----- Information provided -----

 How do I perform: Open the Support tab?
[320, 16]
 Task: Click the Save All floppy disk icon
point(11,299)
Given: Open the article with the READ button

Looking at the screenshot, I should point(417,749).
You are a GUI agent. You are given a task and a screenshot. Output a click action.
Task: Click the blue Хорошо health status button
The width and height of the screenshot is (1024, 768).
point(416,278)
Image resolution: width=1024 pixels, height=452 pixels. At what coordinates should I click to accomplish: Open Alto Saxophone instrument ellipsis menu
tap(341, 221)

-----
----- Information provided -----

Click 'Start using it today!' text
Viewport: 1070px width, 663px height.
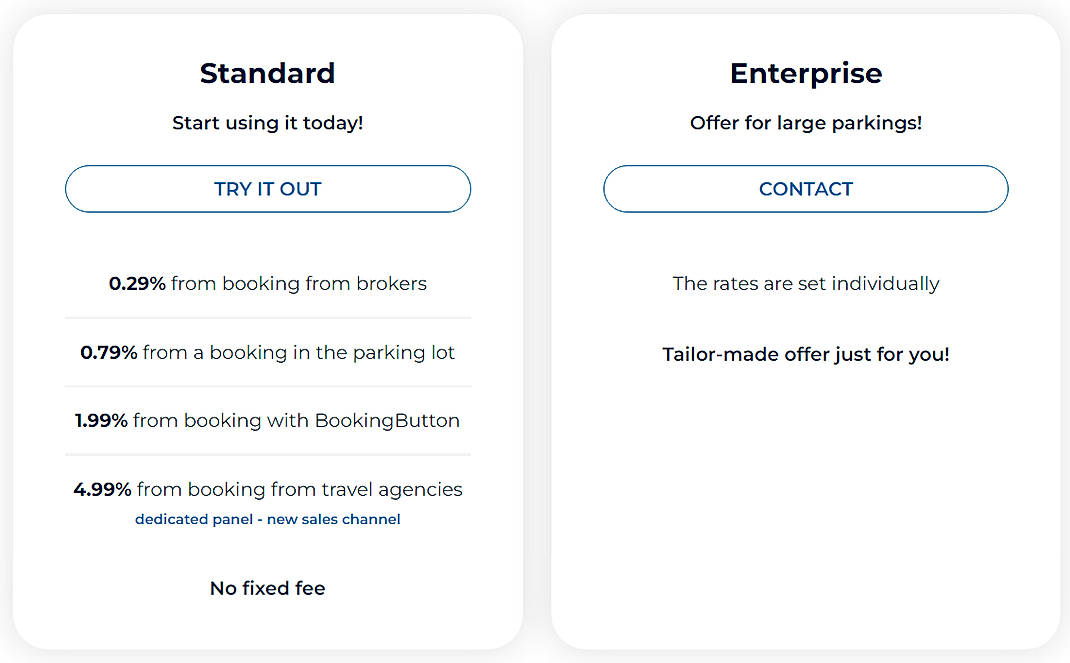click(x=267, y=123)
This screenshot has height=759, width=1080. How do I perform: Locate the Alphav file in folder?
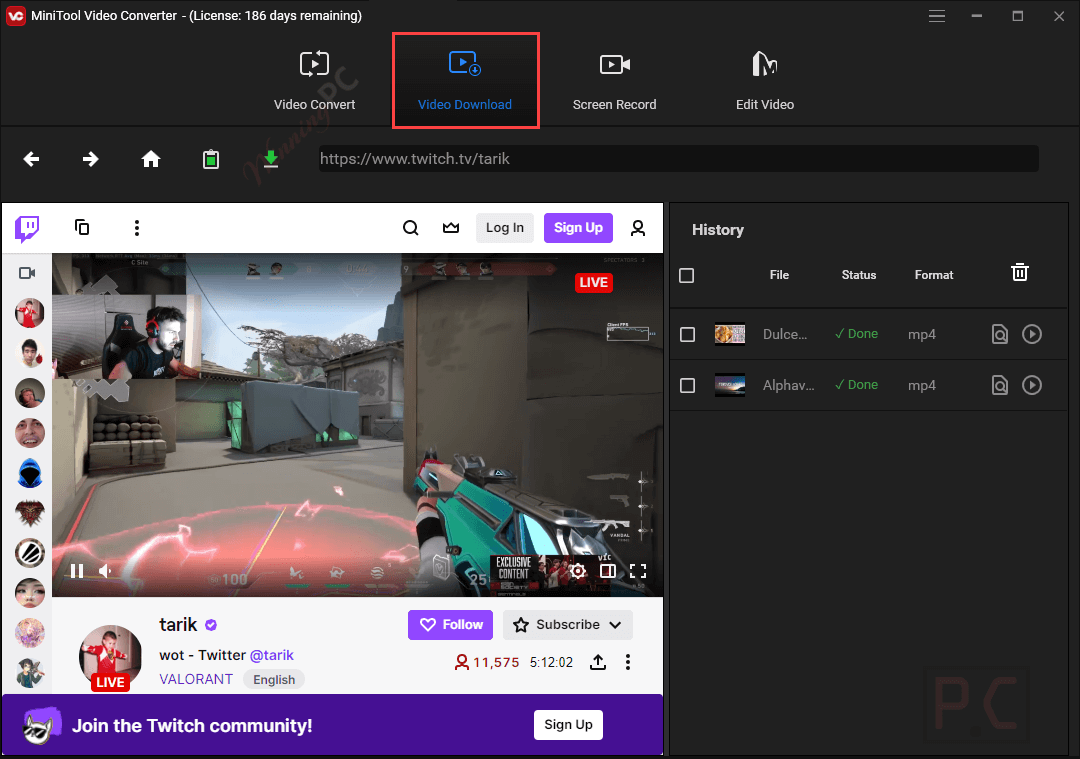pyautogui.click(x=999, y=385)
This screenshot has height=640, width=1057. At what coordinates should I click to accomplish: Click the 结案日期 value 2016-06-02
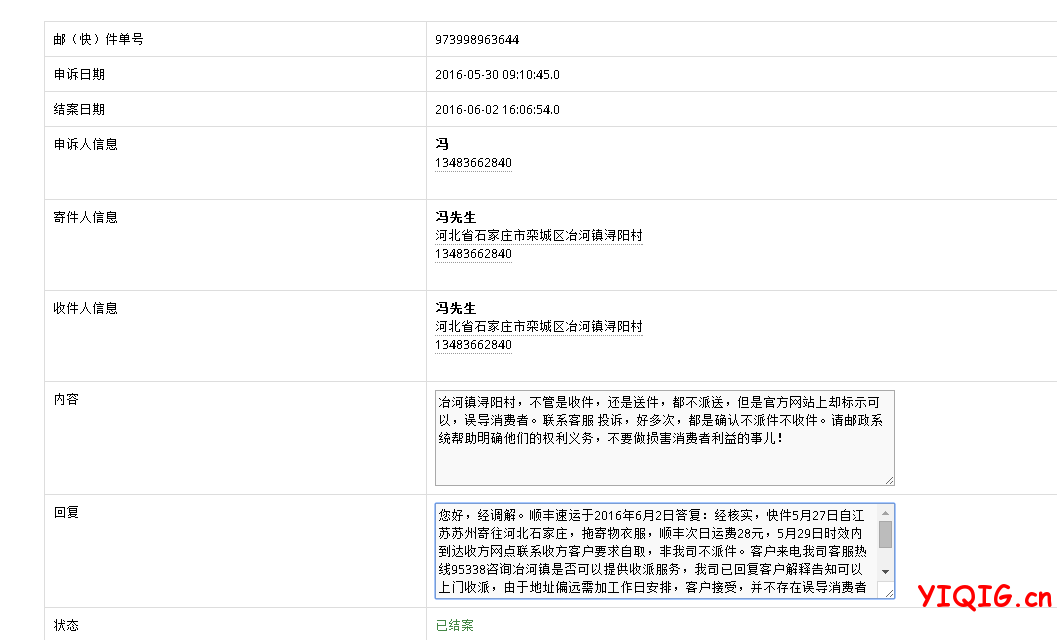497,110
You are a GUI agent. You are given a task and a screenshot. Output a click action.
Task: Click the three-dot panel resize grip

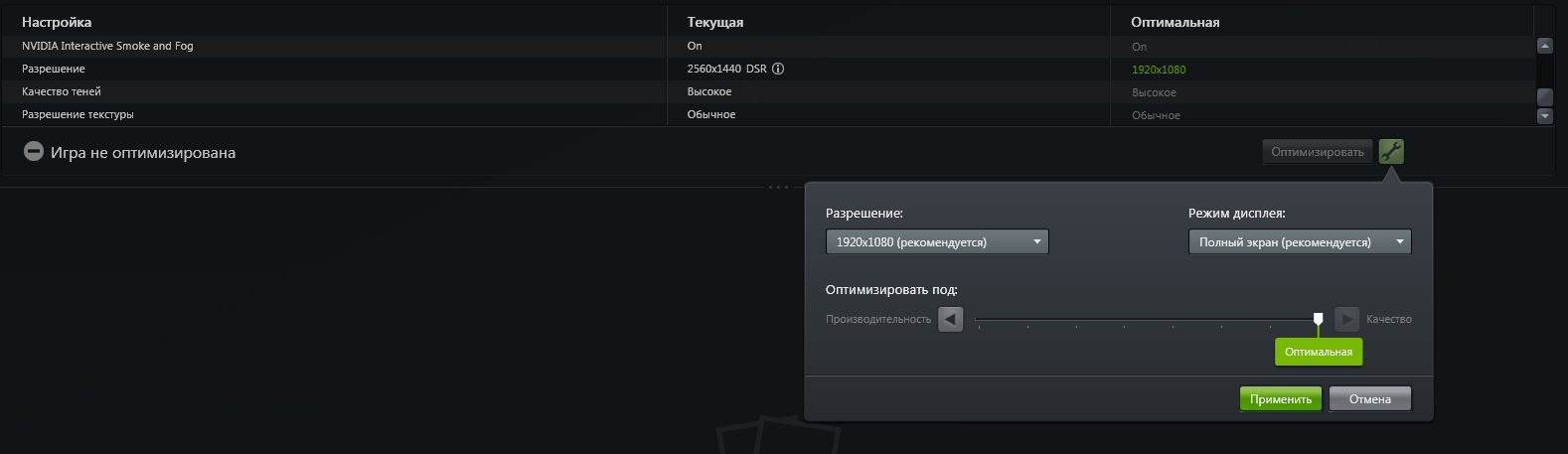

-----

> _What the exercise asks_
For the material above, give again only the lines starting at the line that contains "Click 'Start using it today!' text" and ending at the line that contains "Task: Click the three-dot panel resize grip". Pictures do not belong in the copy.

> _Solution below_
Click 'Start using it today!' text
Viewport: 1070px width, 663px height.
click(x=267, y=123)
This screenshot has height=759, width=1080. How do I perform: Locate the Alphav file in folder?
pyautogui.click(x=999, y=385)
This screenshot has height=640, width=1057. At what coordinates should I click to accomplish: Click the 结案日期 value 2016-06-02
497,110
You are a GUI agent. You are given a task and a screenshot. Output a click action.
Task: Click the three-dot panel resize grip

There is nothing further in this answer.